East Branch Delaware River
East Branch at Margaretville
|Towns||Roxbury, Middletown, Andes, Colchester, Hancock|
|Part of||Delaware River|
|- left||Beaver Kill|
|- location||SW of Grand Gorge|
|- elevation||1,560 ft (475 m)|
|Mouth||Confluence with West Branch|
|- elevation||880 ft (268 m)|
|Length||75 mi (121 km)|
|Basin||828 sq mi (2,145 km2)|
|- average||1,715 cu ft/s (49 m3/s)|
|- max||77,400 cu ft/s (2,192 m3/s)|
The East Branch Delaware River, approximately 75 miles (120 km) long in the U.S. state of New York, is one of two branches, along with the West Branch, that join to form the Delaware River. It flows through a mountainous area on the southwestern edge of the Catskill Park. For a long stretch it serves as the Blue Line, the park's boundary. Much of it is paralleled by state highway NY 30
The river is a popular destination for fly fishing for brown trout. It was impounded just north of Downsville in the mid-20th century to create Pepacton Reservoir, which supplies drinking water to New York City. In 1881 John Burroughs, a native of the area, published "A Summer Voyage", recounting a solo boat trip down the East Branch from Arkville to Hancock.
It rises in eastern Delaware County, from a small pond next to a gas station on Route 30 just below the divide with the Hudson watershed southwest of the hamlet of Grand Gorge and flows initially SSW, through the town of Roxbury. Its upper course winds through a narrow valley containing the river and Route 30. At the Middletown town line, it turns more to the south, receiving the Bush Kill, whose tributaries drain the town of Halcott, the only part of Greene County in the Delaware's watershed, from the east just outside of Arkville. This confluence also puts the Catskill Park Blue Line in the middle of the channel
Route 30 remains parallel as the East Branch returns to the southwest, flowing through the small village of Margaretville, the first significant settlement along the river, where NY 28 joins Route 30. The two roads remain alongside for the next few miles as the East Branch widens into Pepacton Reservoir. A short distance from the north end of the reservoir, Route 28 leaves Route 30 at the former hamlet of Dunraven, cleared to make room for the reservoir.
Pepacton Reservoir continues, with the Blue Line along its north shore, carrying the river through the towns of Andes and Colchester as its course moves more to the west.
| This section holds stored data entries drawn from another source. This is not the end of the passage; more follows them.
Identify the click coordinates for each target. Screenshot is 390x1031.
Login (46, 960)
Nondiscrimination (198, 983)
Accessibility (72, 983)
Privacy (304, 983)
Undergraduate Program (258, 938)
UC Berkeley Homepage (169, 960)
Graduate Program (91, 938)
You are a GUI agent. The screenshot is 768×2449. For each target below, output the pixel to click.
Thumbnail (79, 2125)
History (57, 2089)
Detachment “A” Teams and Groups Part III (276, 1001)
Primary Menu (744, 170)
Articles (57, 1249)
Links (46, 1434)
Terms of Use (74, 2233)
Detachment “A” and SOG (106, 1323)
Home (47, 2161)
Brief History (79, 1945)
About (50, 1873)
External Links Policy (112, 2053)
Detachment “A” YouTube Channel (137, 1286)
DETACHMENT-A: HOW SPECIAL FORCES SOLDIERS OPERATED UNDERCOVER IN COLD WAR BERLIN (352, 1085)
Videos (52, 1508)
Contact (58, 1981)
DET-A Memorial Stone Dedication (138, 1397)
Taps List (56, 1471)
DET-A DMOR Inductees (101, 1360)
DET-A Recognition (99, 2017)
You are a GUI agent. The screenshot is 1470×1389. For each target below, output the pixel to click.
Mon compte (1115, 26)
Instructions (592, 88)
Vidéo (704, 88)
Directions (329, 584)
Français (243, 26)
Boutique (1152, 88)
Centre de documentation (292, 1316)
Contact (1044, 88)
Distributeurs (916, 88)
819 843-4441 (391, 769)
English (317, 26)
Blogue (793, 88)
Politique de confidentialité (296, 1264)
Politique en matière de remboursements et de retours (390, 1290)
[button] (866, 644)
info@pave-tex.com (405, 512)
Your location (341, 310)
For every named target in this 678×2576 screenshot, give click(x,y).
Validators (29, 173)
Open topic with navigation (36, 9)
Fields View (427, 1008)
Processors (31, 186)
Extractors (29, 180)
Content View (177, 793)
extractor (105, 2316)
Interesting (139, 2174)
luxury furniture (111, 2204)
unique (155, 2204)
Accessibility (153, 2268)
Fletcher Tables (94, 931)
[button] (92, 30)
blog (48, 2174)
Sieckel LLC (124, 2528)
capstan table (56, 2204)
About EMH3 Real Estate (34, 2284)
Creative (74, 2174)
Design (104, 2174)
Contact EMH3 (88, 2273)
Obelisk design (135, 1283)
Route 30 crosses it midway along its length. The Downsville Dam just north of the village of that name marks the reservoir's southern end. Below the dam and its spillway the river narrows again, to where routes 30 and 206 cross just outside the village.
It continues winding through a wider valley alongside Route 30 to East Branch, where the East Branch's most significant tributary, the Beaver Kill, a world-renowned trout stream that rises in western Ulster County, flows in from the east. Here Route 30 ends and the NY 17 expressway, slowly being converted into Interstate 86, parallels the river, crossing back and forth. At the Hancock town line, the Blue Line turns to follow it south, taking the East Branch out of the Catskill Park. A few miles below that, at the village of Hancock, it turns south and joins the West Branch to create the Delaware's main stem.